● Task description: Could you retype the material, starting at its first line and ending with the line holding "Task: Select the Bucket (バケツ) fill tool", and keep the pictures out?

● Data for this task:
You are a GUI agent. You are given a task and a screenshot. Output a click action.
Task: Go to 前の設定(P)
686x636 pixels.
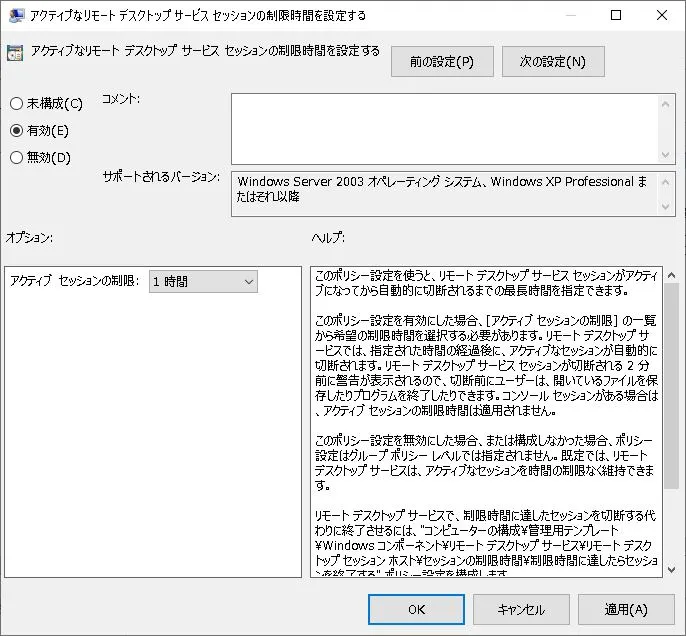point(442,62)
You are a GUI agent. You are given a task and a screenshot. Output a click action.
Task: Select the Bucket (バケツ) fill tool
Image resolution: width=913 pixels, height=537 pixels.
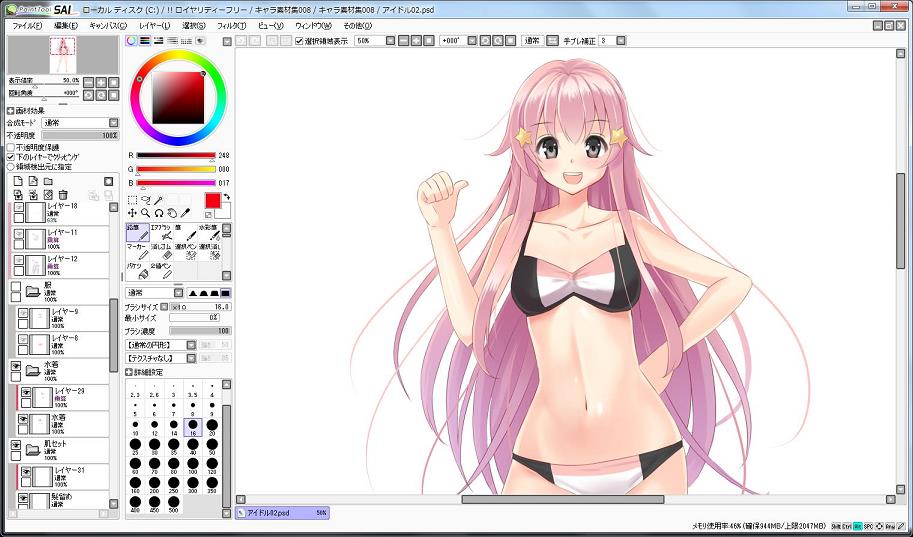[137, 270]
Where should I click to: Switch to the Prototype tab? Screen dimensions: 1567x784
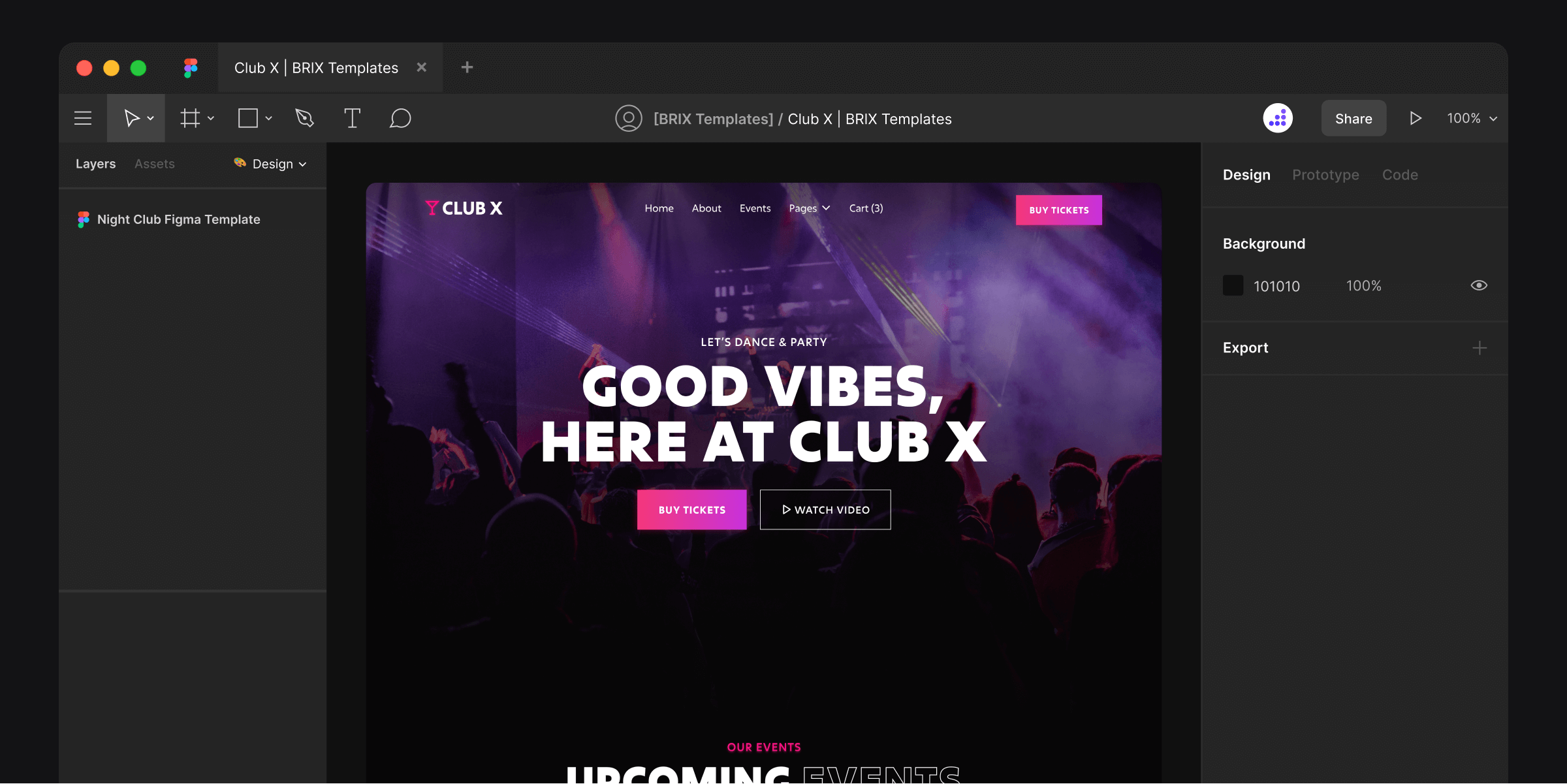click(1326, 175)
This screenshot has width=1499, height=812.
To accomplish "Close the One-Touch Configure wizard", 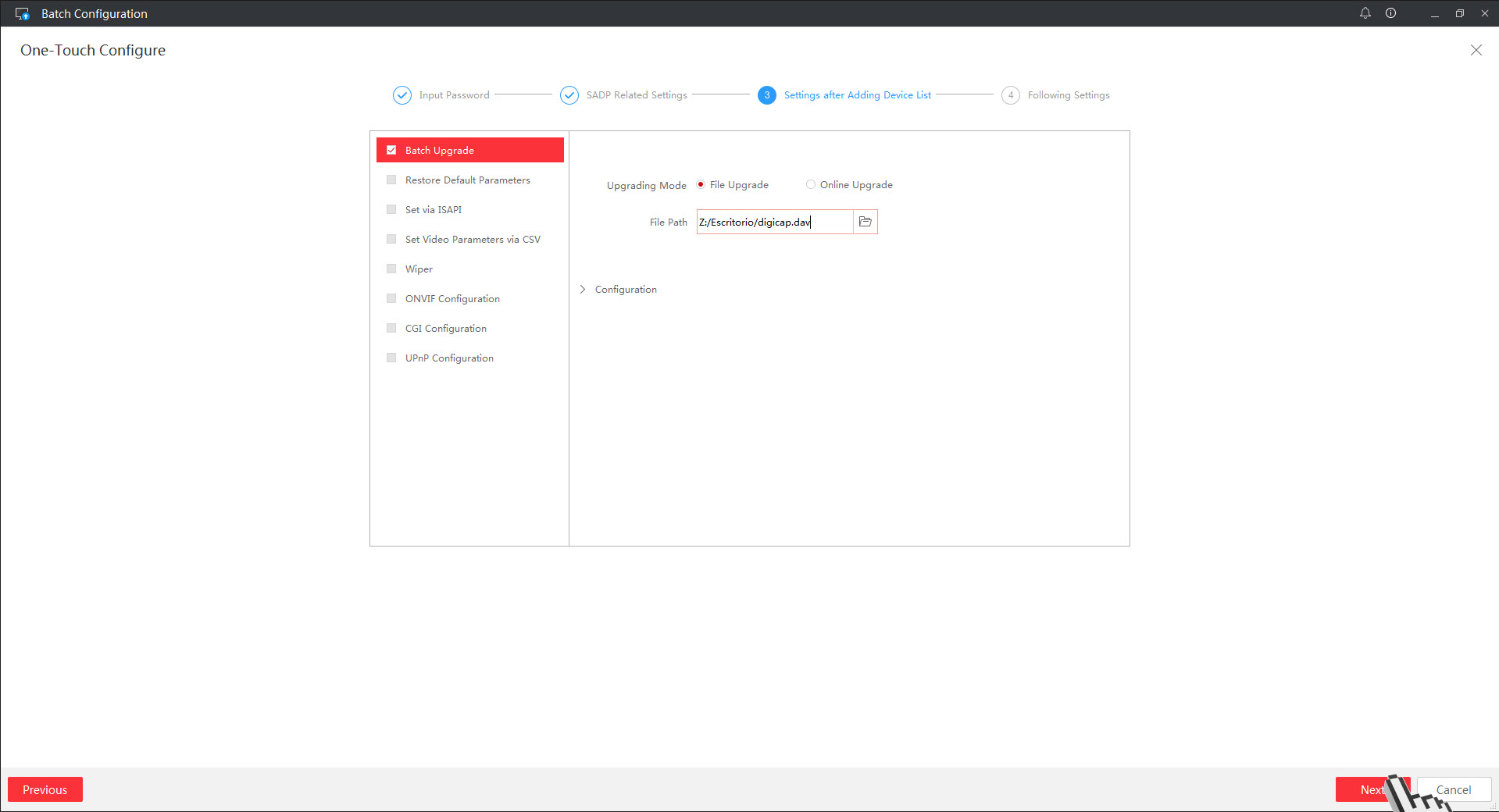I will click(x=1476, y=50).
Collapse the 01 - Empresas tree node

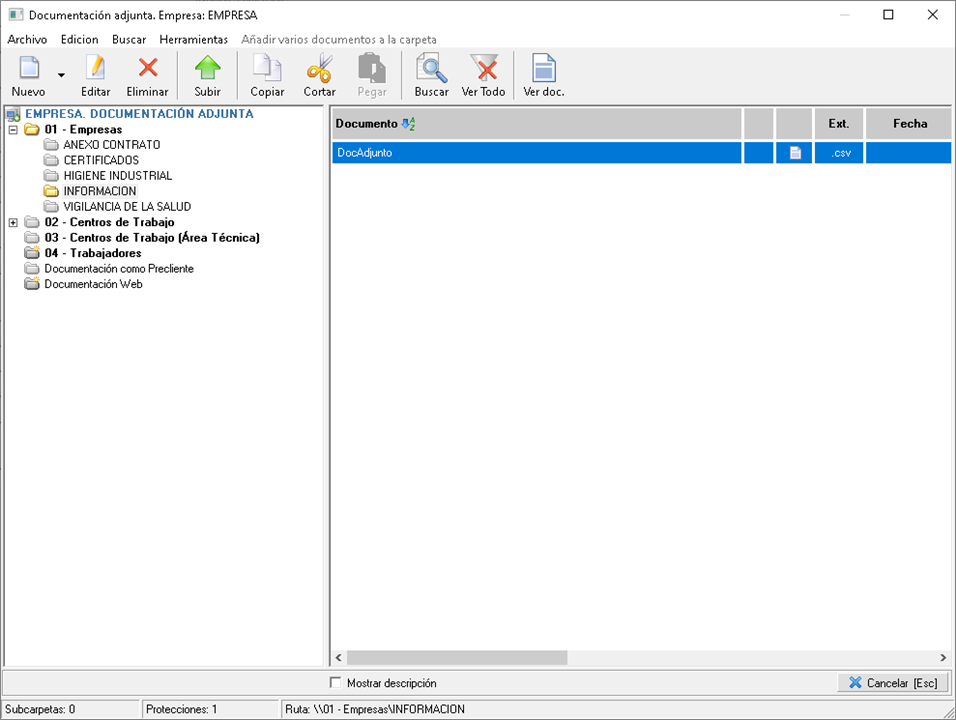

● Your response:
You are a GUI agent. You are given a task and a screenshot. Output a click action.
Task: Go to 前の設定(P)
686x636 pixels.
point(442,62)
You are a GUI agent. You are given a task and a screenshot. Output a click action.
Task: Select the Bucket (バケツ) fill tool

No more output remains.